About
Senior Researcher in Safe and Trustworthy AI in Proteomics at Utrecht University, affiliated with the AI Technology for Life and the Biomolecular Mass Spectrometry and Proteomics groups. I work on safe, trustworthy AI: at present this centers on developing efficient foundation models for mass spectrometry while integrating principled epistemic uncertainty to ensure reliability in downstream scientific and clinical interpretation.
I have a broad, hands-on background spanning symbolic and data-driven AI, and I have applied AI methods across diverse domains including logistics, transport, software engineering, health, and bioinformatics. My research consistently focuses on making learning more efficient (optimization, compact architectures) and making model behavior more transparent.
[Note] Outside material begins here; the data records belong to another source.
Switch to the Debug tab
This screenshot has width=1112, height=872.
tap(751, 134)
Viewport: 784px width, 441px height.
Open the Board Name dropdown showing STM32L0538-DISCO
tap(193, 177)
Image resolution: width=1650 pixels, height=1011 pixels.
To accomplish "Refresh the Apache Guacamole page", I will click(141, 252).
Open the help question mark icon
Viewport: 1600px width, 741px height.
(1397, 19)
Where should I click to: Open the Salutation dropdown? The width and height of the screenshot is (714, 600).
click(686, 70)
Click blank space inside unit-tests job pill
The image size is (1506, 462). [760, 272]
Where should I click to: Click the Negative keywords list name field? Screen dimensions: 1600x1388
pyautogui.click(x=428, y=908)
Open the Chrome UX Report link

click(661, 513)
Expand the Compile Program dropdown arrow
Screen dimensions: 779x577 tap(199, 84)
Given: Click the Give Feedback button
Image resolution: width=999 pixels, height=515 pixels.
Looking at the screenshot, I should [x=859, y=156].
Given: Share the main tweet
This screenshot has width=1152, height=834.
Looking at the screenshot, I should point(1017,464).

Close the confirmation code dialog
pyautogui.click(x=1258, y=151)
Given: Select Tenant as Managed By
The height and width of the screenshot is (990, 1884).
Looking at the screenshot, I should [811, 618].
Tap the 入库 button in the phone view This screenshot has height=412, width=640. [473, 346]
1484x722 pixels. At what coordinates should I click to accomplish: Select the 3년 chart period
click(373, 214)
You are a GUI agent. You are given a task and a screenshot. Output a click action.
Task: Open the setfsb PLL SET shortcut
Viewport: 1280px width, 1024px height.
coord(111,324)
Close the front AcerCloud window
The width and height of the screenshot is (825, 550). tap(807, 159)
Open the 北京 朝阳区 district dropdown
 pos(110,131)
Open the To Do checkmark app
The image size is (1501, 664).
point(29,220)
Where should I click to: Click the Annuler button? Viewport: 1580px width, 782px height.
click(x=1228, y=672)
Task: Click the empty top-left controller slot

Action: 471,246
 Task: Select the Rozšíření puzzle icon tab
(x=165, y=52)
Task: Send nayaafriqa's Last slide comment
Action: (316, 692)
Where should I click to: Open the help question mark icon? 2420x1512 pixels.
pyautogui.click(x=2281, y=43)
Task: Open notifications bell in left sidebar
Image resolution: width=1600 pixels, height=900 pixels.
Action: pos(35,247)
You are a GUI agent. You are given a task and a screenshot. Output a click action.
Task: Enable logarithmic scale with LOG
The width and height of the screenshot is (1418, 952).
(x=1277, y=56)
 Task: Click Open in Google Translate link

I have developed axiomatic and game-theoretic explanation frameworks—including Shapley-based and interaction-aware formulations—for a range of machine learning models, aiming for explanations that are computationally tractable yet faithful. In decision-making, I study preference modeling under uncertainty, designing methods that aggregate, rank, and analyze criteria and stakeholder inputs in probabilistic and robust ways.
I earned my Ph.D. from TU Delft with cum laude honors (the highest distinction in the Netherlands). I then held postdoctoral positions at JADS / Eindhoven University of Technology and in the Learning and Reasoning group at Vrije Universiteit Amsterdam. I have also conducted research visits to the Rational Intelligence Lab at CISPA (March–June 2025) and the Department of Mathematics and Informatics at the University of Marburg.